For a brief moment after the explosion, Parham continued falling in and out of consciousness. Once Parham gained his senses, he was able to muster enough strength to drag one of his buddies who had lost his legs to a rice paddy for safety, under fire all the while. After their arrival to safety, a few of his comrades called for help.
“They called a medivac,” Parham said. “But they didn't want to come in there, so our commander, Colonel Herbert Ray, saw that we were in trouble and he commanded the helicopter pilot to come down and land.”
The soldier Parham aided was terribly injured. Parham recalls having to take his shirt off and cover the soldier's face to soak up some of the bleeding because he was so marred. But Parham was also in dire straights.
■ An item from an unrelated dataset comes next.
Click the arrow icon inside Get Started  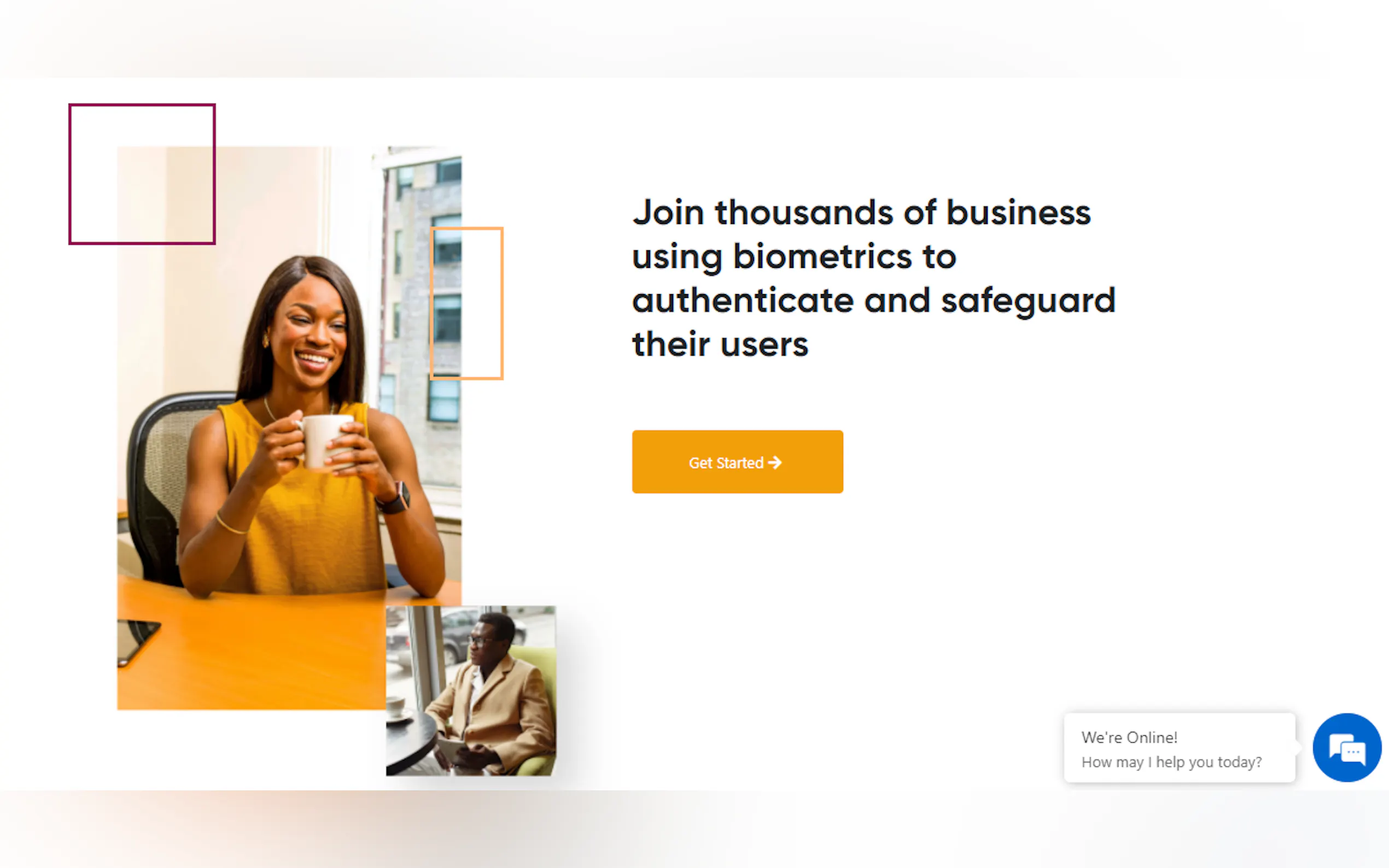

“The surgeon said that if I had been another five minutes late, I wouldn't have made it because the waste from the large intestines was leaking into my system,” Parham said.
Parham underwent several hours of surgery. After the pieces of shrapnel were removed, the surgeon had to reconstruct his large intestine as best as possible. To this day, Parham deals with the repercussions of this wound.
“I can't tell you the number of surgeries I have had since then,” Parham said.
The soldier Parham saved recovered, but he was sent home because of the severity his wounds; however, Parham's injury was not enough to send him home.
“Of all the bad luck, my injury was said to be an injury that I could probably recover from and go back to duty,” Parham said. “So they sent me to Cam Rahn Bay. I spent two months in Cam Rahn Bay recovering, doing exercises, doing therapy [and] being cleaned up everyday. After two months, our unit was so short – we just couldn't get enough replacements – they decided that we [should] go back to our duty. Right after Thanksgiving, I was sent back to my unit to finish out my year's tour.”